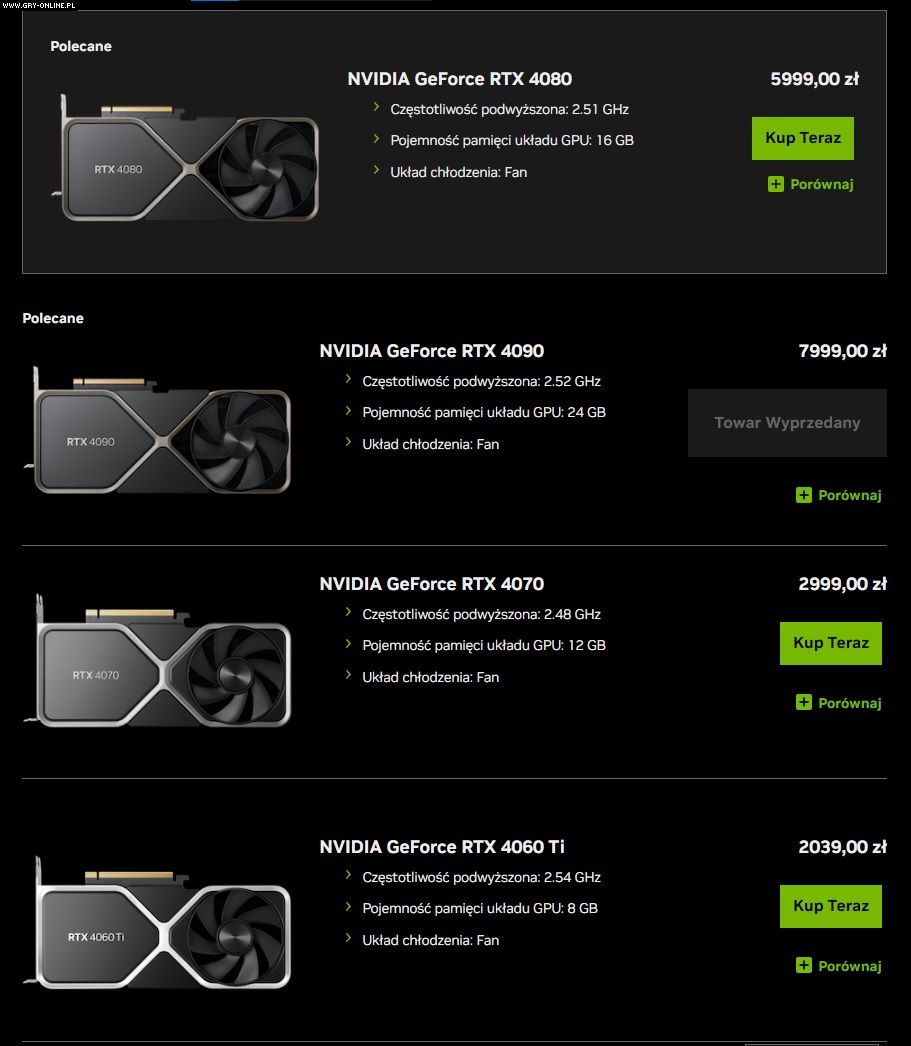911x1046 pixels.
Task: Click the chevron by RTX 4070's 12 GB memory
Action: click(348, 644)
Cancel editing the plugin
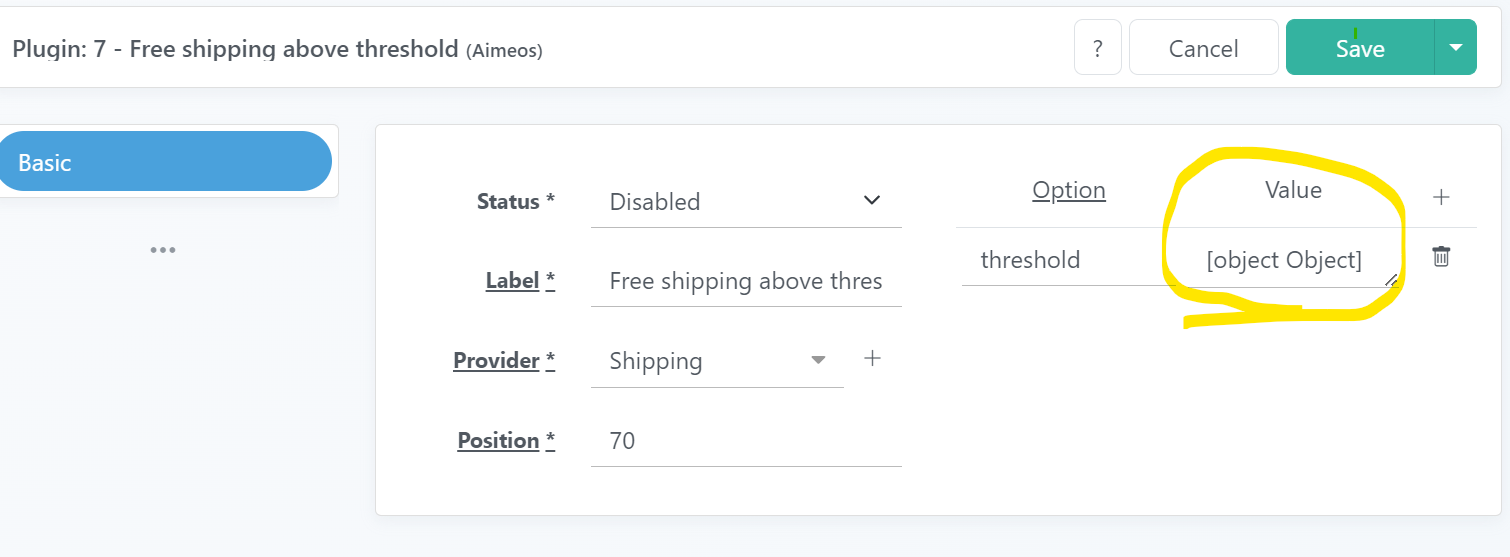The height and width of the screenshot is (557, 1510). (x=1203, y=48)
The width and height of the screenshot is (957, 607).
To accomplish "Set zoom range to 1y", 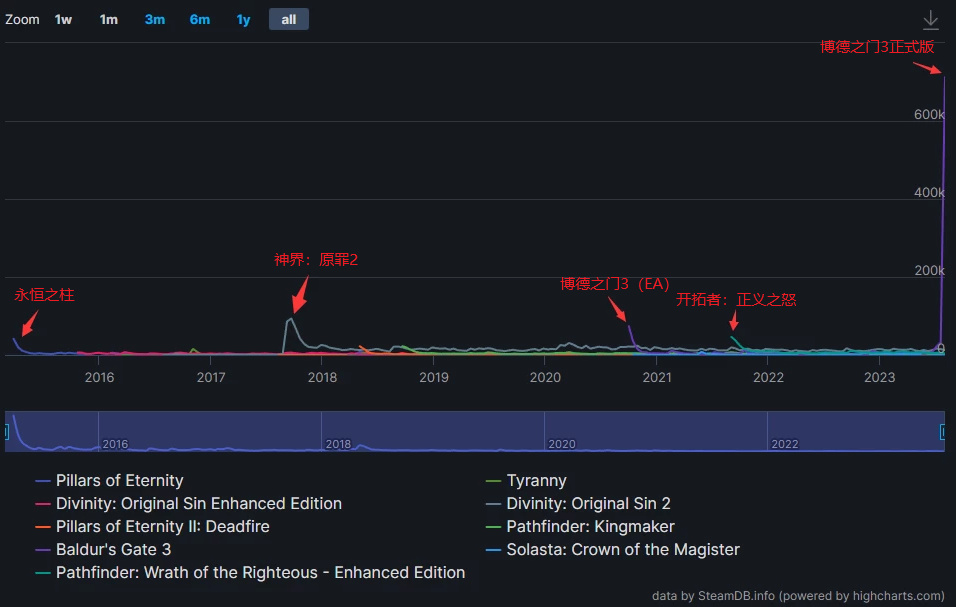I will tap(243, 20).
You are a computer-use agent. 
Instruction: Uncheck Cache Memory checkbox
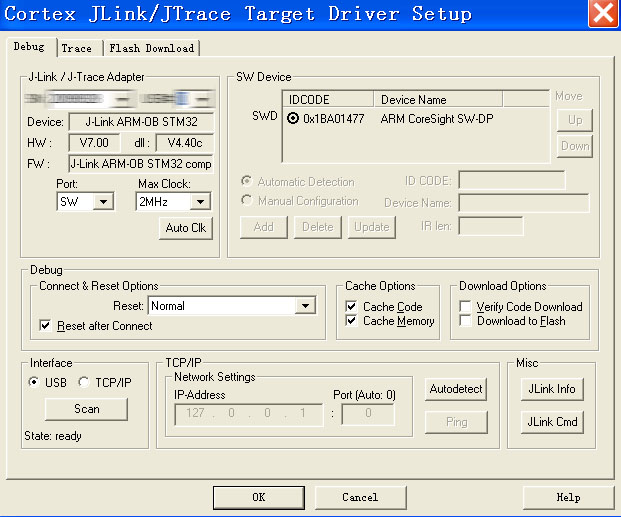coord(352,321)
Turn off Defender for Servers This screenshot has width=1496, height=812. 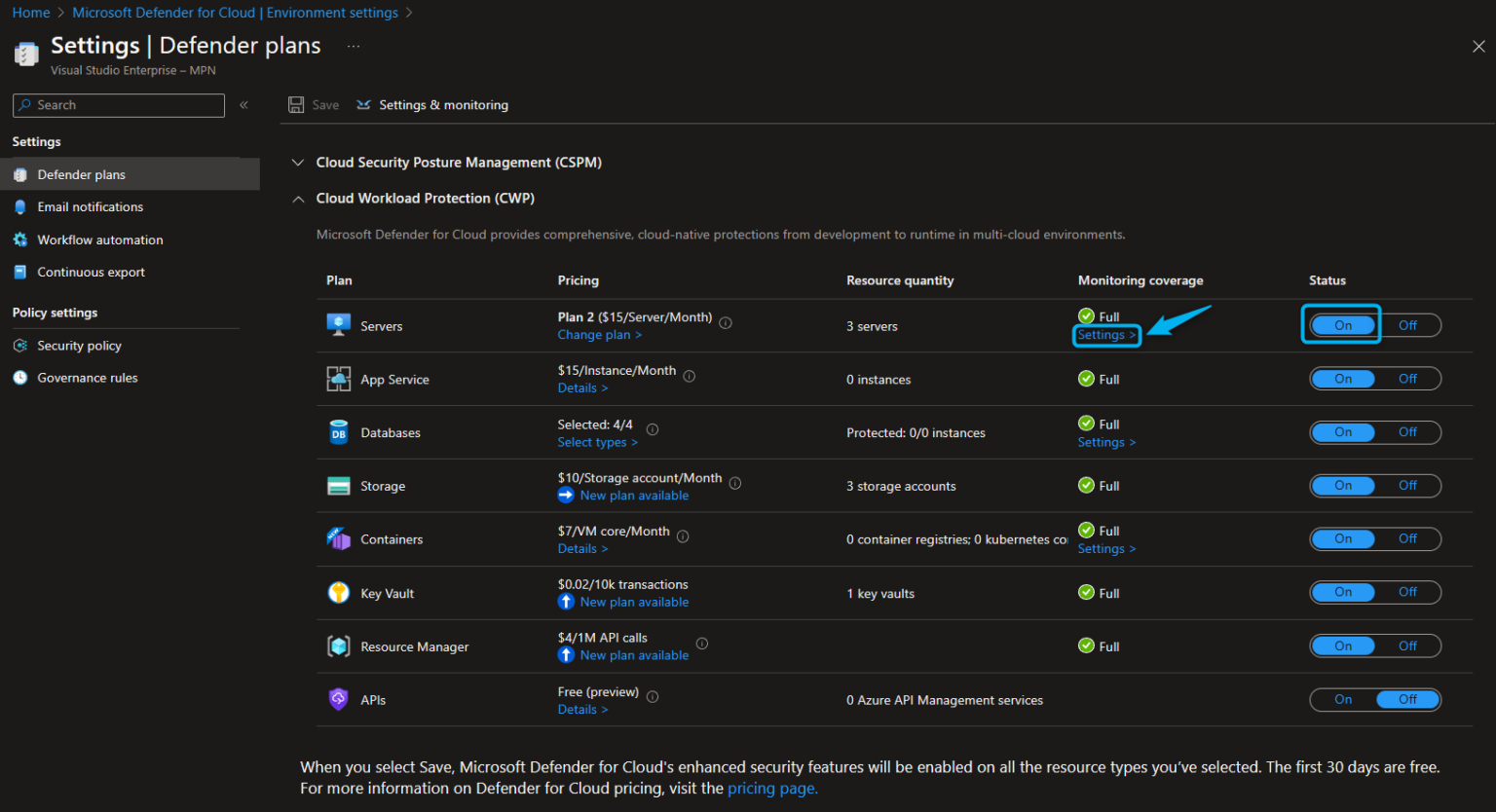[x=1409, y=325]
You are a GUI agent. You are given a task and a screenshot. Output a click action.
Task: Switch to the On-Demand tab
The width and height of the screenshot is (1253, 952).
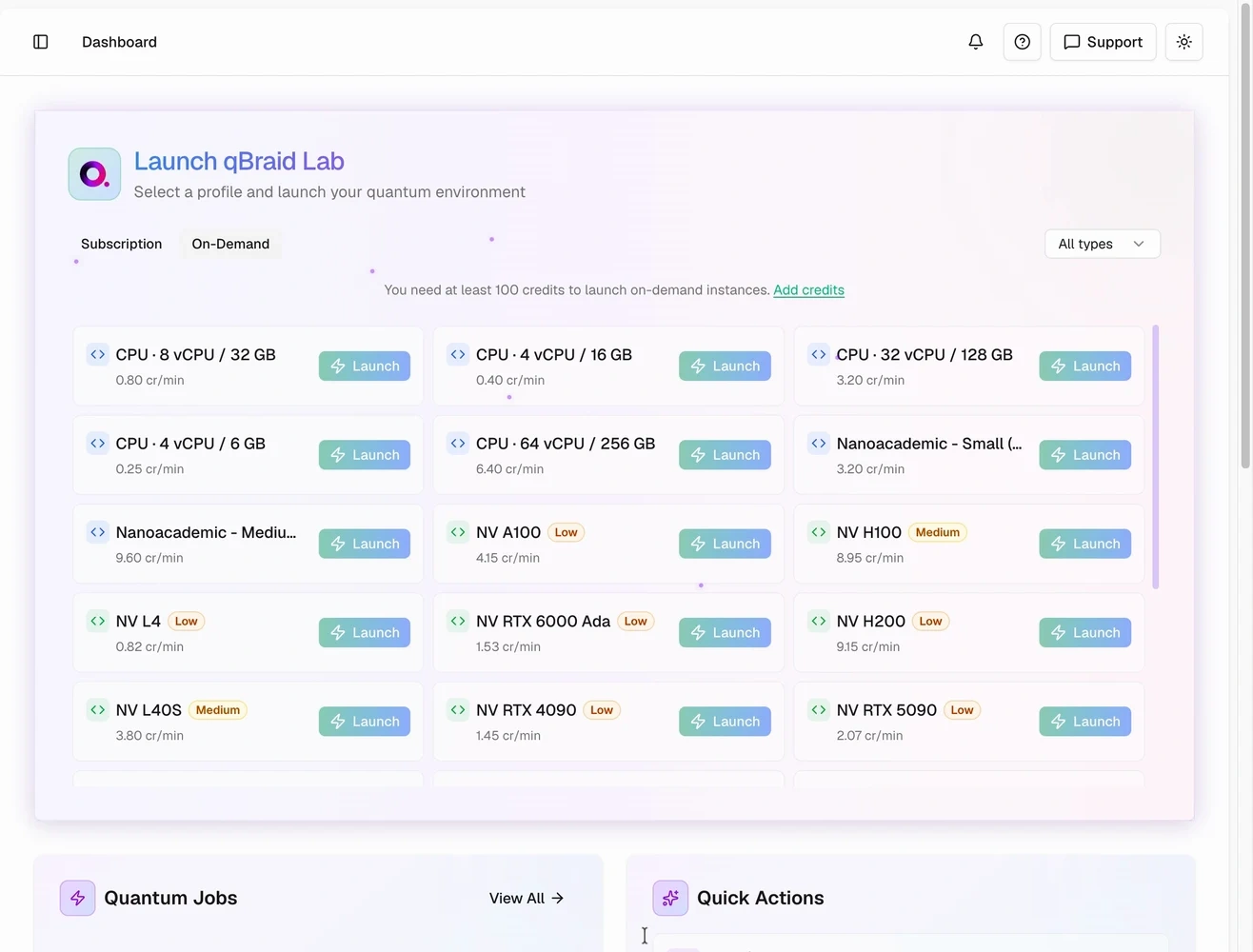pyautogui.click(x=230, y=244)
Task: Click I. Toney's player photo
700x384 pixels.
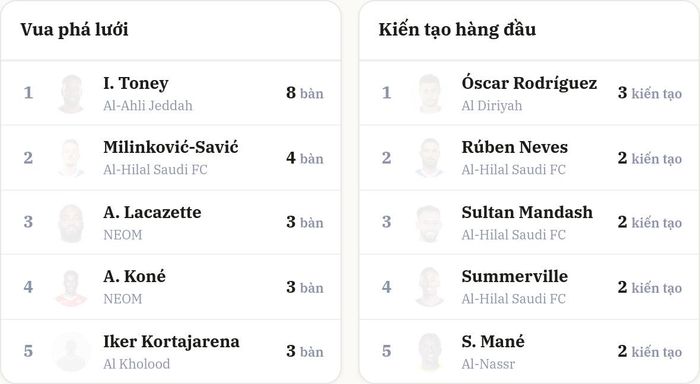Action: pos(71,93)
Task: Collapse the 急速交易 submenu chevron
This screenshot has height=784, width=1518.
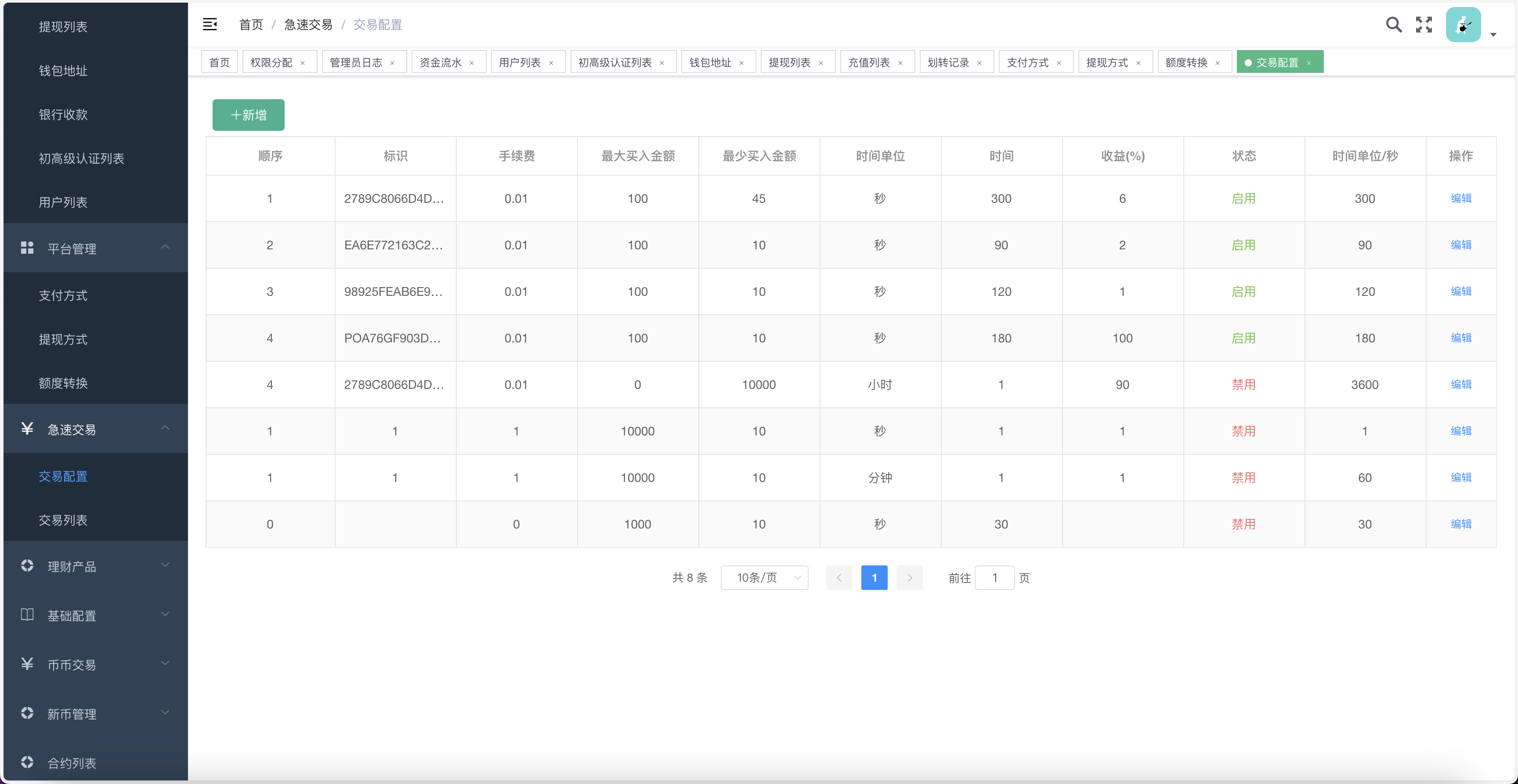Action: tap(165, 429)
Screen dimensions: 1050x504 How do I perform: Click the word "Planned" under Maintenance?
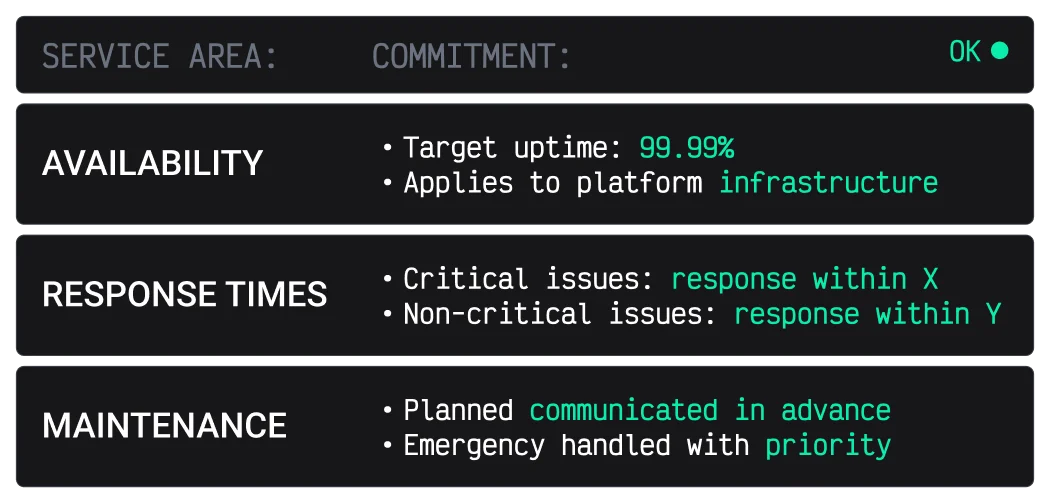[458, 410]
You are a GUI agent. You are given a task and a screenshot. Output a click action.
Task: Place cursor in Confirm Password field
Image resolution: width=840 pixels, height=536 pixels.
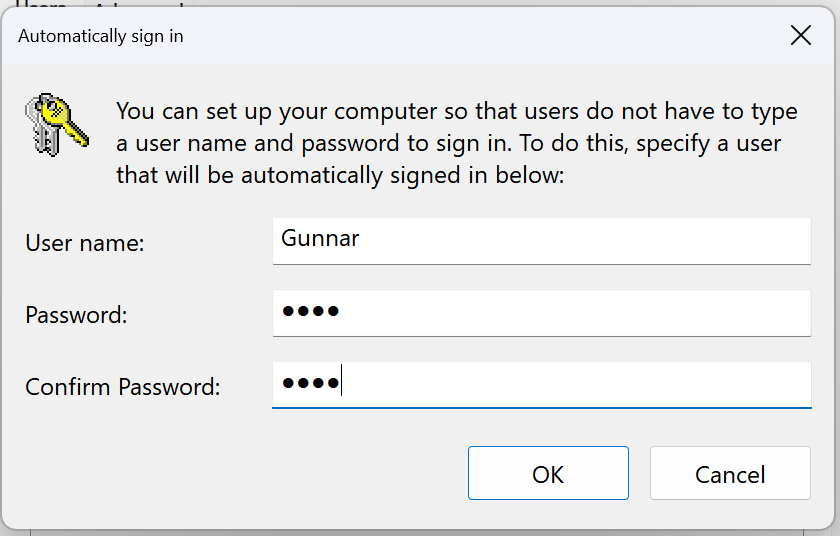(542, 385)
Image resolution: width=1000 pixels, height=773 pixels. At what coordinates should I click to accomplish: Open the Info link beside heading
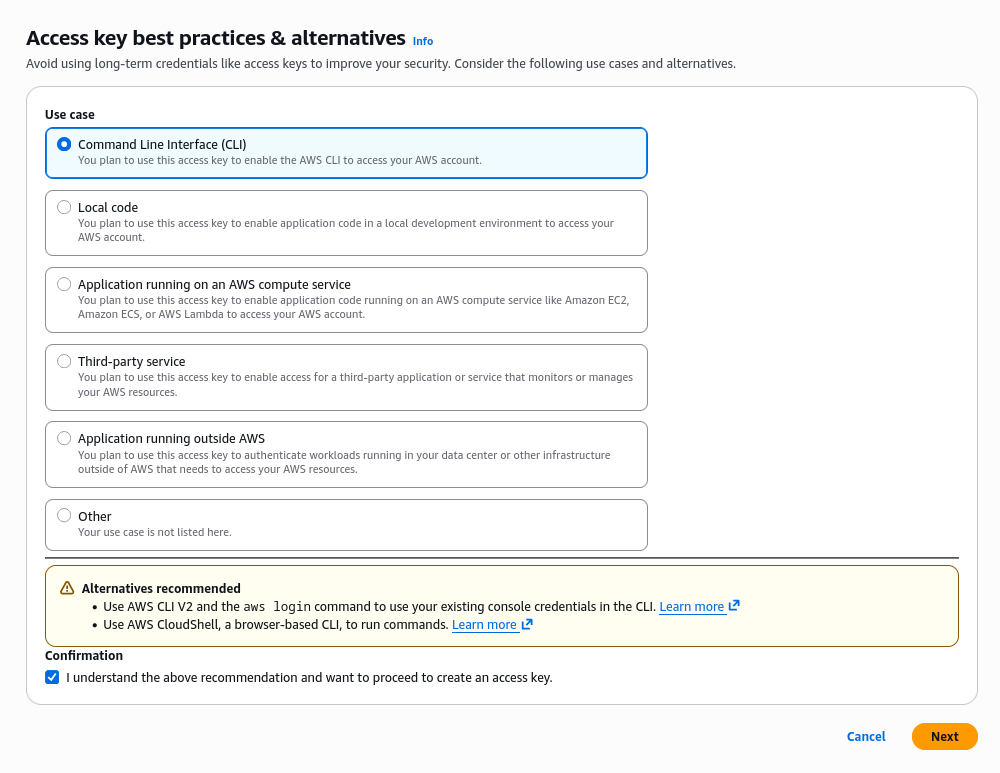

STATED TASK: Please copy out the material word for word, starting with the line containing "Task: Click I. Toney's player photo" and continuing through the end of the material, leaving out the pictures.

EXERCISE RESULT:
Task: Click I. Toney's player photo
700x384 pixels.
Action: pos(71,93)
Task: Collapse the 急速交易 submenu chevron
This screenshot has height=784, width=1518.
Action: tap(165, 429)
Screen dimensions: 1050x504 How do I perform: Click the word "Planned" under Maintenance?
[458, 410]
You are a GUI agent. You are given a task and a screenshot. Output a click action.
Task: Place cursor in Confirm Password field
Image resolution: width=840 pixels, height=536 pixels.
(542, 385)
Image resolution: width=1000 pixels, height=773 pixels. At what coordinates should I click to accomplish: Open the Info link beside heading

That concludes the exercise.